Barolo is the “wine of kings and the king of wines,” spread over approximately 3,800 acres surrounding five communes that hold the most valuable and famous plots of land. The basic geology of the area shows similar patterns even though bisected north to south along a valley floor from Alba to the town of Barolo. The soil composition is diverse and variable like that found in Burgundy, literally changing from one vineyard to the next.
There are general distinctions regarding the soil on each side of a geological divide formed millions of years ago, and the resulting effects on Barolo from the respective communes. In the hills west of the valley the soil is said to be fresher and more fertile. Barolo from LaMorra is considered graceful and aromatic, lighter in body and able to drink younger. Those from the town of Barolo are even less dense, but have a lusher, elegant feel.

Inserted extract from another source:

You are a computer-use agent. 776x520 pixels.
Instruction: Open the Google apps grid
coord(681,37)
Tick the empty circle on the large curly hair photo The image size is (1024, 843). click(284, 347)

The eastern hills have poorer quality soil that is less fertile but rich in minerals. Castiglione Falleto is at the center of the Barolo zone. Its wine strikes a middle ground between the heady LaMorra style and the depth and density of those from Serralunga. The flavors are fruity, floral and spicy, balanced by a firmer texture. Serralunga Barolo is concentrated and has layers of depth, darker fruit and tannins that take from 12-15 years to mature. The wines of Monforte d’Alba are big, bold, darkly pigmented, rich and savory, and can age for decades.
Barbaresco, the queen, is planted at lower elevations north of Alba near Treiso, Nieve and the town of Barbaresco. It ripens earlier, has softer tannins, subtle aromas and flavors, and requires less time to mature and reach its potential. This is not to say it is a simple table wine or not as deserving of praise as Barolo. The queen is a worthy consort. Depending on conditions in the growing season, she can be equal to or surpass the king.

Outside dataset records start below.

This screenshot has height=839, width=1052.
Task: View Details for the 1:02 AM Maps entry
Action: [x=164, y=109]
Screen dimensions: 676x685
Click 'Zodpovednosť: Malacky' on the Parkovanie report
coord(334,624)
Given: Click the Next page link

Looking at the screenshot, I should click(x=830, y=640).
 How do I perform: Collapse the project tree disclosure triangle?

About two decades ago a debate raged among producers that came to be publicized as the “Barolo wars.” Thankfully, no blood was spilled, but lots of wine was analyzed and argued over by the opposing camps.
The traditionalists contended that Barolo should follow a century-old formula — light in color, highly acidic, full of massive tannins that needed long aging in large oak casks. Such wine was brooding and hard to get at, taking time and effort to understand and savor the developing aroma and flavors of rose, tar, bitter cherry, truffle and dried leaves.

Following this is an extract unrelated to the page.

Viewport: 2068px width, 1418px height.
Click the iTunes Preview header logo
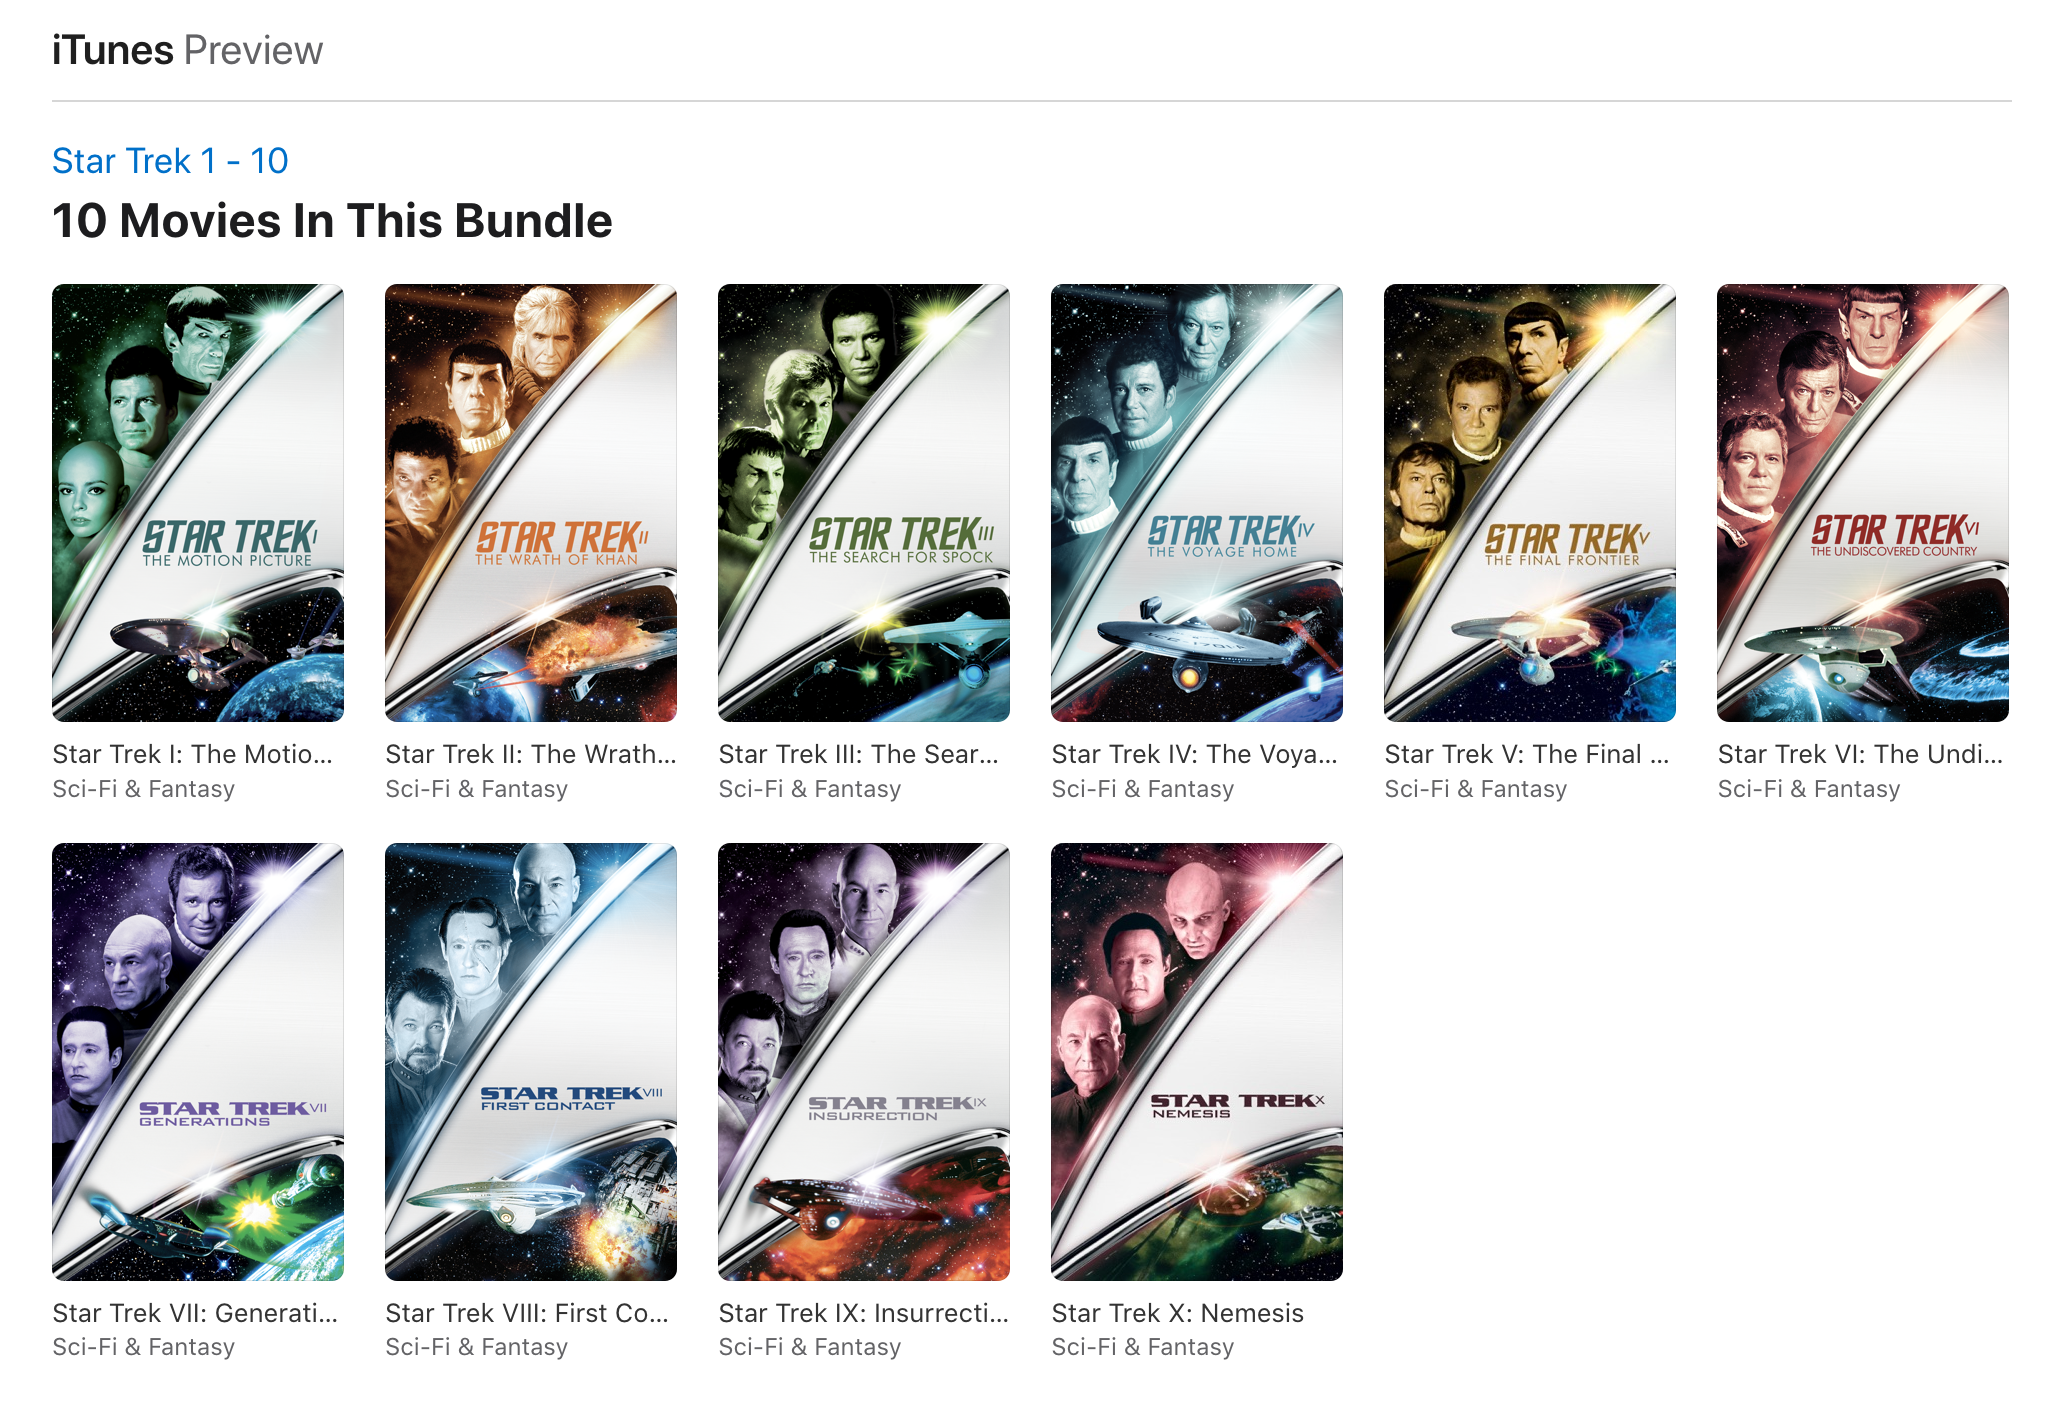tap(187, 50)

The goal of the modernists was to create Barolo that was gentler, fruitier, less tannic and ready for pleasurable drinking sooner. A wine to enjoy and not get philosophical over. To that end they employed technology such as rotary fermenters and small French barrels, radical ideas in the 1970s. Their opponents scoffed at what they perceived as a lack of distinction in this new wave Barolo that was unsophisticated and without a sense of place.
Neither side wanted a return to the bad old days of what passed as traditional winemaking. It took time, but most of the old guard has been converted to the need for better methodology. Tradition bowed to economic reality.
In the end it boiled down to how to make a great Barolo or Barbarsco, and what constitutes greatness. Both are wines made from a challenging grape that is hard to tame. Making an exquisite Barolo or Barbaresco involves taking risks to achieve the best results. And since nature always has the last word, consistency from year to year is difficult to maintain.